__PROBLEMS AND TASKS__:
1. Please answer these questions about the journal thread:
(a) What starting weight does brazeneye record?
(b) For how long does brazeneye jump rope every morning?
(c) According to ihateschoolmt, what isn't possible?
2. Copy from the journal thread the part that opens with the words containing "Do you do that" and closes with "off from everywere.".

__ARTICLE__:

:::

# The Wannabe Miss World's Journal



## brazeneye (Mar 17, 2005)

_Starting Weight: 133.6
Pubic Bone (below stomach): 34.3 inches
Waist Curve (where ribs stop): 28.5 inches
Thigh: 21.5 inches
Across Stomach/Lovehandles (widest part): 31 inches
Calves: 15 inches
Biceps: 12 inches

I will record my new stats on April 1st, 2005



Typical Daily Meal Plan:
Morning: 1/2 slowcook oatmeal + whey, coffee mixed with unsweetended cocoa powder and stevia
Snack: 1/2 a green apple, 1 tbls almond butter, 4 egg whites
Lunch: 4 oz grilled chicken, curry-spiced onions & sweet potato
Snack: other 1/2 of green apple and 1 tbls almond butter, 4 egg whites
Dinner: 4 oz grilled salmon with spinach & broccolli_


----------



## Jenny (Mar 17, 2005)

Welcome to IM  Meal plan looks solid  What do your workouts look like?


----------



## brazeneye (Mar 17, 2005)

Jenny said:
			
		

> Welcome to IM  Meal plan looks solid  What do your workouts look like?


_I have been, for the past little while, been working out for 7 days a week, for an hour; four days of doing Cory Everson old school tapes that focus on the hips, thighs, buttocks and ab area with weights; two days of pilates; and two days that focus on the arms, shoulders and back.  I'm a home aerobics video queen  

In addition to the tapes, I have started to jump rope for fifteen minutes straight every morning while I wait for my oatmeal to cook  _


----------



## opfor2skinee (Mar 17, 2005)

Unusual !?!..  Sounds good though.

"Corey" is hot!


----------



## LW83 (Mar 17, 2005)

G'luck !


----------



## BritChick (Mar 17, 2005)

Welcome.


----------



## RoCk79 (Mar 17, 2005)

Welcome, and good luck.  Perfect time to start, the day after you turn 21.  Thats gona be hard.  LOL


----------



## ihateschoolmt (Mar 17, 2005)

brazeneye said:
			
		

> _ that focus on the hips, thighs, buttocks and ab area with weights_


 Do you do that because that's were you want to loose the weight? If that's why then it isn't possible to spot reduce, meaning you can't loose fat on one specific area. It has to come off from everywere.


----------



## M.J.H. (Mar 17, 2005)

:::

__SUPPLIED INFORMATION__:
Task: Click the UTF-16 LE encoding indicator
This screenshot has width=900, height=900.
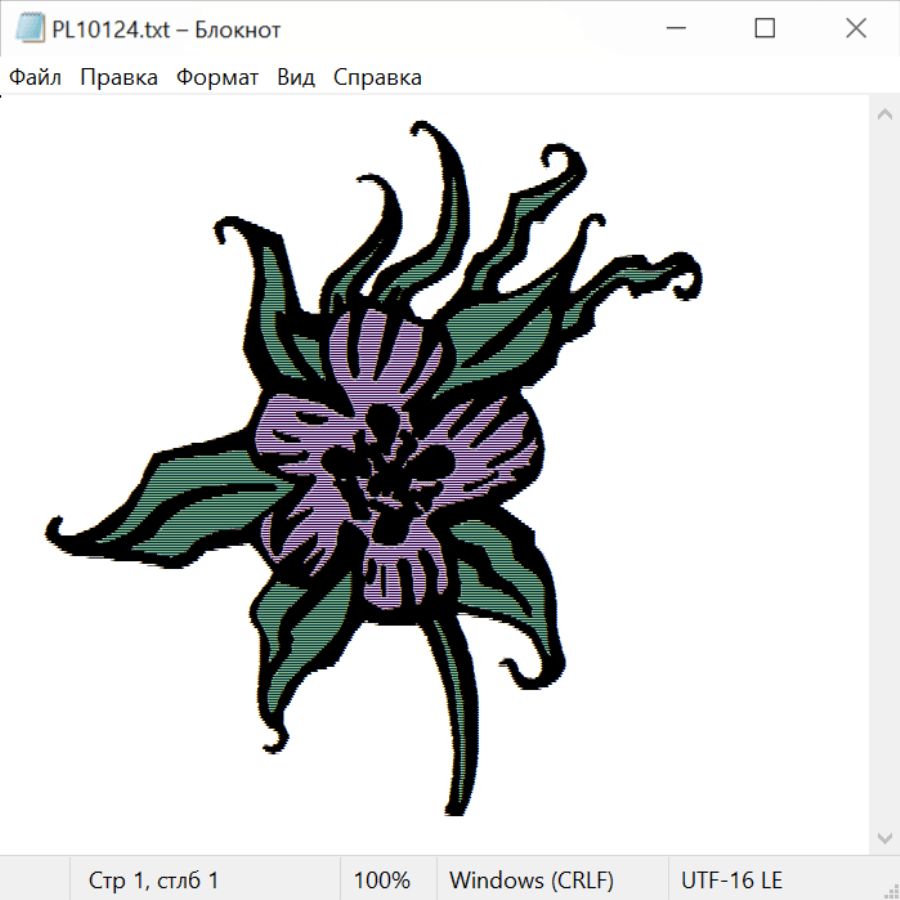Action: pyautogui.click(x=732, y=880)
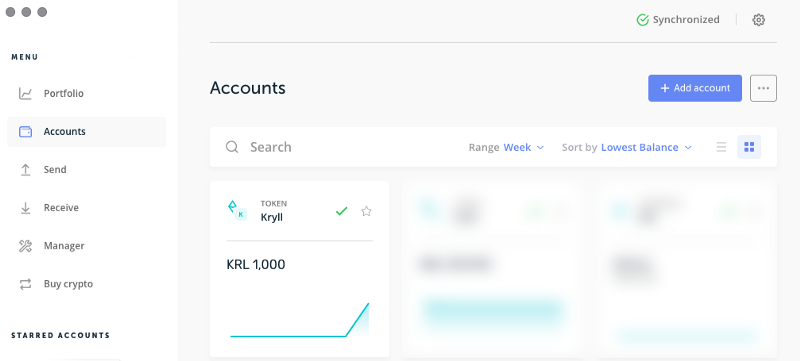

:::

__THE ANSWERS__:
1.
(a) 133.6
(b) Fifteen minutes straight
(c) To spot reduce, meaning you can't lose fat on one specific area

2.
Do you do that because that's were you want to loose the weight? If that's why then it isn't possible to spot reduce, meaning you can't loose fat on one specific area. It has to come off from everywere.